Researchers investigating ASK1 in Alzheimer's, Parkinson's, or ALS should consider using multiple antibodies targeting different epitopes and activation states to build a comprehensive picture of ASK1's role in disease pathogenesis . Time-course experiments are particularly valuable, as ASK1 activation may precede overt pathology and clinical symptoms.

What methodological approaches can detect ASK1-mediated cellular responses in immune cell populations?

Investigating ASK1 function in immune cells requires specialized approaches:

• Flow cytometry-based methods:

  • Intracellular staining for phospho-ASK1 and downstream targets

  • Multi-parameter analysis combining ASK1 activation with immune cell markers

  • Phospho-flow cytometry for single-cell analysis of signaling dynamics

• Imaging techniques:

  • Imaging flow cytometry to visualize ASK1 localization in immune cell subsets

  • Multiplexed immunofluorescence to detect ASK1 activation in tissue-resident immune cells

  • Live-cell imaging with fluorescent reporters to track signaling in real-time

• Functional readouts:

  • Correlation of ASK1 activation with cytokine production

  • Assessment of immune cell differentiation following ASK1 manipulation

  • Analysis of ASK1's impact on immune cell migration and effector functions

• Single-cell approaches:

  • Single-cell RNA-seq combined with protein analysis (CITE-seq)

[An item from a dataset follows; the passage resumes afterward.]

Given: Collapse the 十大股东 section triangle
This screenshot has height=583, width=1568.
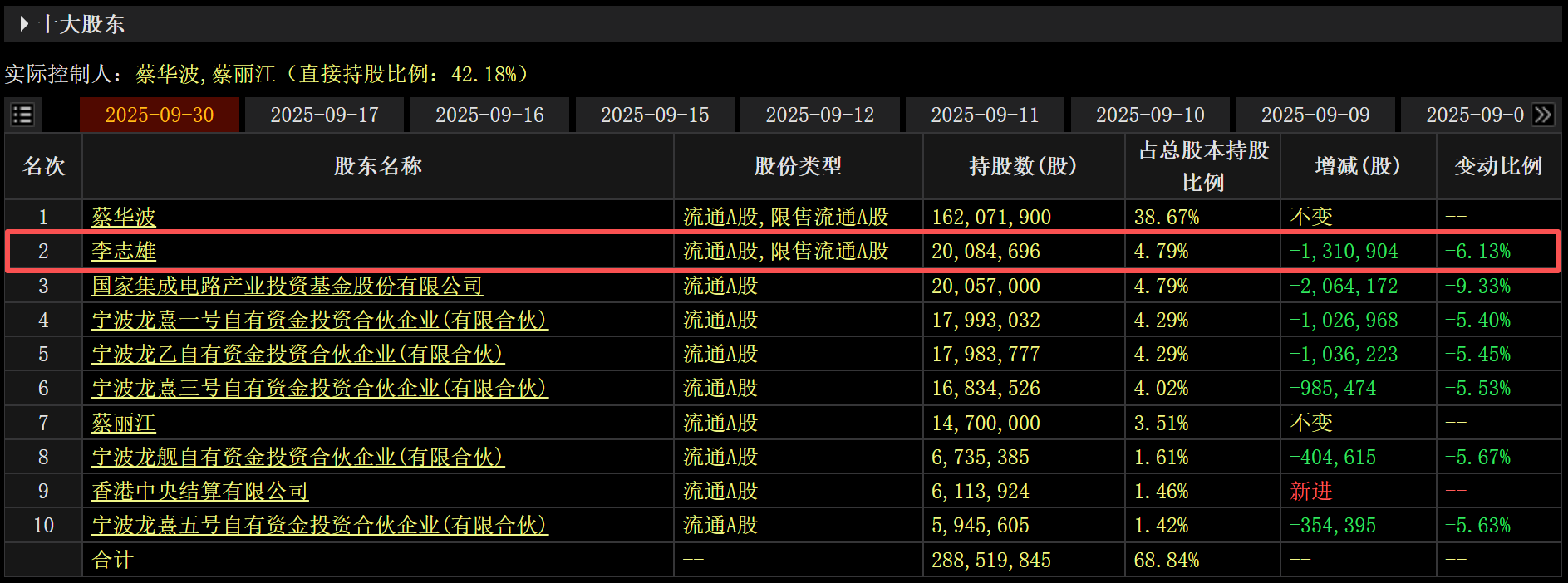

  • Single-cell western blotting for ASK1 pathway components

  • Mass cytometry (CyTOF) for high-dimensional analysis of signaling networks

• In vivo analysis:

  • Adoptive transfer experiments with ASK1-deficient immune cells

  • In vivo imaging of ASK1 reporter mice during immune challenges

  • Investigation of ASK1 activation in immune cells during disease pathogenesis

ASK1 plays critical roles in innate immune responses, which are essential for host defense against various pathogens . When studying age-associated B cells (ABCs), which are linked to autoimmunity and aging, researchers should monitor ASK1 activation in the context of B cell receptor signaling and TLR stimulation . This is particularly important when investigating how ABCs differentiate into antibody-secreting cells upon antigen rechallenge.

How can researchers design experiments to resolve contradictory findings about ASK1 function in different cell types?

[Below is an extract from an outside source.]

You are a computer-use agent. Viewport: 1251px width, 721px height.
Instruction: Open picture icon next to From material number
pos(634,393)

Resolving contradictions in ASK1 research requires systematic experimental approaches:

• Standardized experimental systems:

  • Use identical experimental conditions across cell types

  • Implement consistent activation protocols and timepoints

  • Employ the same antibodies and detection methods

• Comprehensive cell type analysis:

  • Compare primary cells, cell lines, and in vivo models

  • Analyze multiple cell types simultaneously under identical conditions

  • Consider tissue-specific isoforms or splice variants of ASK1

• Context-dependent signaling analysis:

  • Investigate ASK1 signaling network differences between cell types

  • Map cell-type-specific ASK1 interactome using IP-mass spectrometry

  • Examine expression levels of upstream regulators and downstream effectors

• Genetic approaches:

  • Generate conditional ASK1 knockout models for tissue-specific deletion

  • Use CRISPR/Cas9 to introduce identical mutations across cell types

  • Employ rescue experiments with wild-type and mutant ASK1

• Quantitative analysis:

  • Develop quantitative models of ASK1 signaling dynamics

  • Measure absolute protein concentrations across cell types

  • Perform dose-response and time-course analyses

• Multi-omics integration:

  • Combine phosphoproteomics, transcriptomics, and metabolomics

  • Identify cell-type-specific signaling networks

  • Use systems biology approaches to model differential responses

When encountering contradictory results, researchers should systematically test hypotheses about why ASK1 might function differently across contexts. For example, the balance between pro-survival and pro-apoptotic ASK1 signaling may depend on expression levels of specific regulatory proteins, metabolic state, or interaction with other signaling pathways. Carefully designed experiments with appropriate controls and quantitative readouts are essential for resolving these contradictions.